I’m keeping these here until each is closed and regression-tested.
Next sprint (tight, testable, shippable)
1) Auth polish
- Add a single-flight refresh guard (done), plus unit tests for: token expiry edge, network drop, revoked refresh token.
- Implement background refresh scheduling with OS hints to avoid wake storms.
2) File view MVP
- Ship List/Grid with: name, icon, size, modified, ID (copy-on-click).
- Add Recents/Favorites tabs and persist view mode in UserDefaults.
- Wire preview (Space) for images/PDF/text.
3) Sync + cache
- Local metadata cache keyed by Drive ID; optimistic UI for move/rename.
- Debounced search with cancellable tasks to keep typing smooth.
4) Quality gates
- “No new warnings” rule on main.
- Trace logs for every network call with request ID; redaction enforced in one place.
- Screenshot + short clip of each feature before merge (so this log has pictures).

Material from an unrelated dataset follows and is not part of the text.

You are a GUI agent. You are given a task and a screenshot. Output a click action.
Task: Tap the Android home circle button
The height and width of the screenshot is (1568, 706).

CTA: Tell me your top pain in organizing files; I’ll test it in the next build.
Drop a comment or reply with a 1–2 sentence description (bonus: a quick phone snapshot of your folder chaos). Real pain > hypothetical features.
Changelog (human-sized)
- Refactor: Removed legacy SDK hooks; REST-only networking via URLSession.
- Auth: Centralized AuthState; fixed refresh loop; clearer error surfaces.
- Design: Spec’d calmer file view; golden-ratio container; copyable IDs.
- Tooling: Added request-ID tracing; started “screenshots or it didn’t happen” rule.